Parmi ses avancées sociales les plus notables figure la limitation de la journée de travail à onze heures, une mesure pionnière qui offrait aux ouvriers une meilleure qualité de vie et un temps de repos essentiel. Il soutint également la mise en place de retraites pour les ouvriers, préfigurant les systèmes modernes de sécurité sociale. Par ailleurs, il favorisa des lois visant à protéger les femmes et les enfants, réduisant leur durée de travail et interdisant certaines tâches dangereuses. Ces réformes ambitieuses firent de lui l’un des précurseurs des politiques sociales en France, à une époque où les droits des travailleurs étaient encore largement ignorés.

D'abord proche des milieux socialistes, Millerand évolua progressivement vers une position républicaine modérée. Cette évolution suscita des controverses, notamment lorsqu’il accepta de siéger dans un gouvernement où siégeaient également des figures militaires contestées. Le jour de son élection, le 23 septembre 1920, fut marqué par un climat politique tendu, conséquence des tensions post-Première Guerre mondiale et des divisions au sein de la classe politique française. Lors de son discours d’investiture, Alexandre Millerand déclara : « Je m’engage devant la nation à servir la République avec loyauté et énergie, en m’efforçant de répondre aux attentes de nos concitoyens et de restaurer une France forte et unie. » Il succéda à Paul Deschanel, dont la santé fragile avait contraint à une démission prématurée. Sa nomination fut perçue par certains comme un choix de stabilité, bien qu'elle ait divisé les partis de gauche et suscité des critiques parmi ses anciens alliés socialistes.

Durant son mandat présidentiel, qui dura jusqu’en 1924, Alexandre Millerand dut faire face à des défis considérables. Sur le plan international, il joua un rôle actif dans la consolidation du traité de Versailles, cherchant à renforcer l'application des clauses réparatrices et à apaiser les tensions entre la France et l'Allemagne. Il mit également un point d’honneur à maintenir une politique d’alliance avec le Royaume-Uni et l’Italie pour assurer la stabilité en Europe.
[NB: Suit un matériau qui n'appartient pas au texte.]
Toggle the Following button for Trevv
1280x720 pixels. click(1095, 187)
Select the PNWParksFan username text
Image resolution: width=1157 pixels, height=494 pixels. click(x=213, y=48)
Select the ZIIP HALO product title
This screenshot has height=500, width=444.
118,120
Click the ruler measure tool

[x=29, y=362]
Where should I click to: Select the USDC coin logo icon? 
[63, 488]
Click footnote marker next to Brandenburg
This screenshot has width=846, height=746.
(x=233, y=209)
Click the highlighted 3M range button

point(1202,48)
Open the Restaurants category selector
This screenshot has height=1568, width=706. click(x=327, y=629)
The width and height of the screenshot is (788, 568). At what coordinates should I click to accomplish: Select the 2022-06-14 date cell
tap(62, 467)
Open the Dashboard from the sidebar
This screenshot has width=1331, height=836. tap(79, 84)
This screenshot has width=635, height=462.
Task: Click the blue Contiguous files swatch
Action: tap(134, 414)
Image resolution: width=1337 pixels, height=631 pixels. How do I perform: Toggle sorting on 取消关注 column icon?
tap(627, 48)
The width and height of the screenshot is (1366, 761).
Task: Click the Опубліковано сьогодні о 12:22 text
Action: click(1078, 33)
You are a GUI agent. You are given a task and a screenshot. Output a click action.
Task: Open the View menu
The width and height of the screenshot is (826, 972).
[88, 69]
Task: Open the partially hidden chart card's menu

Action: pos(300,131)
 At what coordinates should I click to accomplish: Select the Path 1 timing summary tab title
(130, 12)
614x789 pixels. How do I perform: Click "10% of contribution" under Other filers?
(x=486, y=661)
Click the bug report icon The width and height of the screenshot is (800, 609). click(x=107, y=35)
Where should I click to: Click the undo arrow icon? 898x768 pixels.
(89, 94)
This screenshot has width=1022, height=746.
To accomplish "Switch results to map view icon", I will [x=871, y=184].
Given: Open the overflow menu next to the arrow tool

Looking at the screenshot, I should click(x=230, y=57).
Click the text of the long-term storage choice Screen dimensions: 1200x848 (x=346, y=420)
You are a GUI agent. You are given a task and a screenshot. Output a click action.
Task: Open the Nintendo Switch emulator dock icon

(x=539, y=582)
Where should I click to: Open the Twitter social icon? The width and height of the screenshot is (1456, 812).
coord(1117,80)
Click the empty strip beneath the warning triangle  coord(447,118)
En matière intérieure, il s’efforça de préserver l’unité nationale dans un contexte marqué par des tensions sociales croissantes, notamment les grèves ouvrières et les revendications syndicales. Millerand fit appel à un dialogue constant entre les différents acteurs économiques et politiques pour tenter de trouver des compromis. Il promut des initiatives visant à moderniser les infrastructures publiques, tout en réaffirmant la priorité de l’ordre public face à des mouvements sociaux parfois violents. Ces efforts furent salués par certains comme des mesures pragmatiques, mais critiqués par d'autres pour leur manque de réforme profonde.

Cependant, son mandat fut critiqué par certains pour son autoritarisme, notamment en raison de sa tendance à gouverner par décrets dans des situations où un consensus parlementaire aurait été attendu. Cette approche suscita des tensions avec les chambres législatives, en particulier lorsqu’il imposa des restrictions strictes sur les grèves ouvrières et autorisa l’intervention des forces de l’ordre pour disperser des manifestations. De plus, il fut accusé d’avoir consolidé un pouvoir exécutif fort au détriment du législatif, ce qui alarma une partie de la classe politique. Considéré comme trop conservateur par ses anciens alliés de gauche, il démissionna en 1924 sous la pression des partis de gauche et se retira de la vie politique active.

Après son retrait de la présidence, Alexandre Millerand se consacra à l'écriture et publia plusieurs ouvrages dans lesquels il référenciait ses réflexions sur la politique et la société. Il continua d’être une voix respectée dans les débats publics, bien qu’il ait décliné toute tentative de retour à la politique active.

Alexandre Millerand s’éteignit le 6 avril 1943 à Versailles, à l’âge de 82 ans. Son héritage politique demeure associé à son rôle pionnier dans la mise en place des premières grandes réformes sociales en France et à son engagement constant pour la République.